Al decir esto, nos referimos – bastante claramente, nos parece – a las situaciones que, en el umbral de este nuevo año, se presentan como casos patológicos de la concordia entre los hombres, casos que se ofrecen a la sabia, a la perseverante, añadamos aún, a la cristiana terapia de una paz auténtica y dinámica.

Si estos accesos dolorosos persisten, a pesar de tantos esfuerzos desplegados en el curso del pasado año, si continúan manteniendo la atención inquieta del mundo entero, ¿cómo no van a centrar la vuestra, señores?, ¿es que no son los diplomáticos, en un cierto sentido, los médicos del cuerpo social cuando éste se encuentra afectado o amenazado por el virus de la discordia y de la guerra?

Pero todos sabemos que la buena voluntad y los medios humanos no bastan.
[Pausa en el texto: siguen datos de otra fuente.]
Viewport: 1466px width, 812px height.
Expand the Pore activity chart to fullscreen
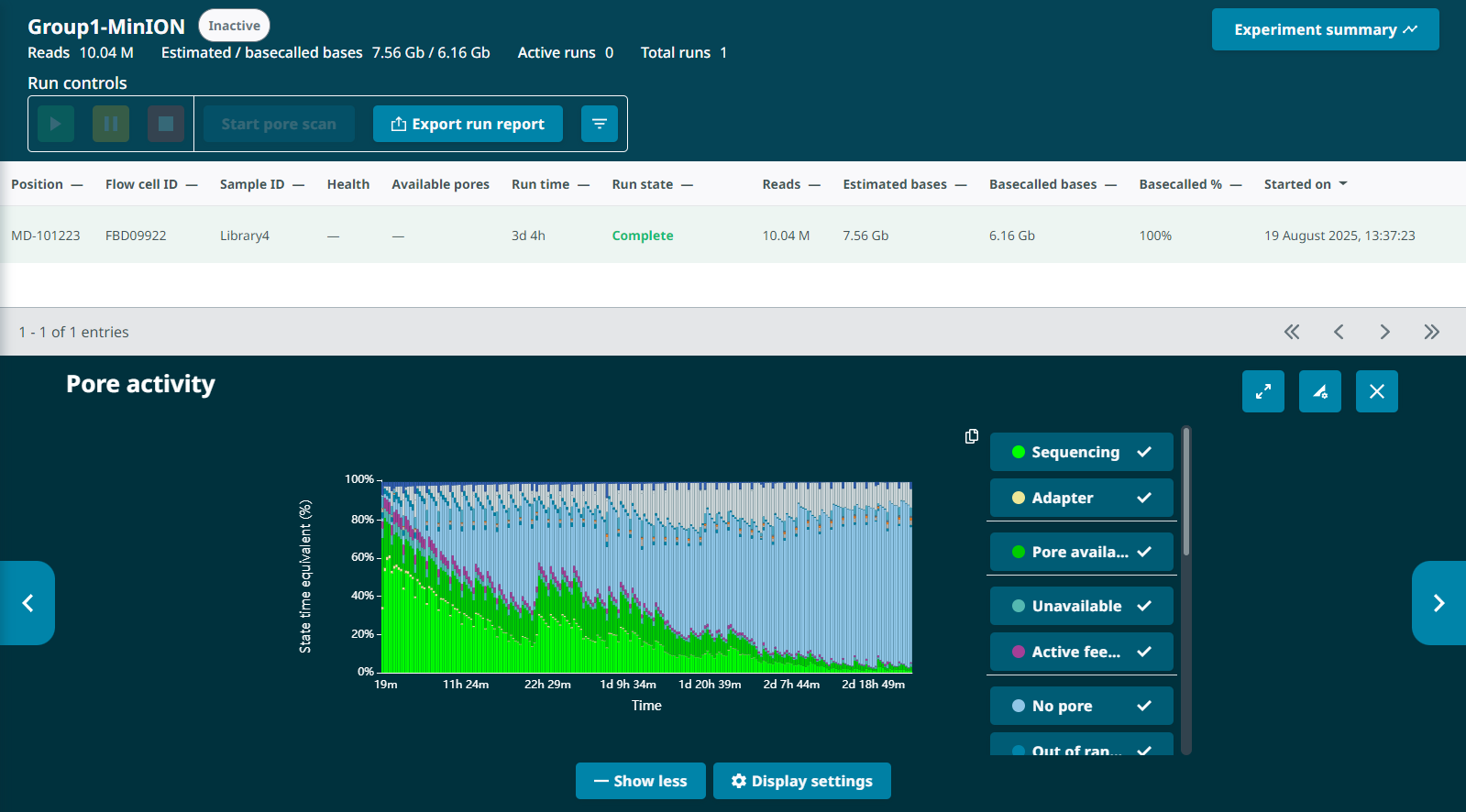pyautogui.click(x=1262, y=391)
Así, pues, para que vuestra acción, la de los diplomáticos y de los hombres de Estado del mundo entero, sea eficaz y se vea coronada por el éxito en el curso del año que se abre, Nos invocaremos sobre ella, y sobre la ayuda – modesta pero generosamente ofrecida – que la Santa Sede se sentirá siempre contenta de daros, la abundancia de las bendiciones del Dios Todopoderoso.


*L'Osservatore Romano, edición en lengua española, n.3, p. 1, 2, 11.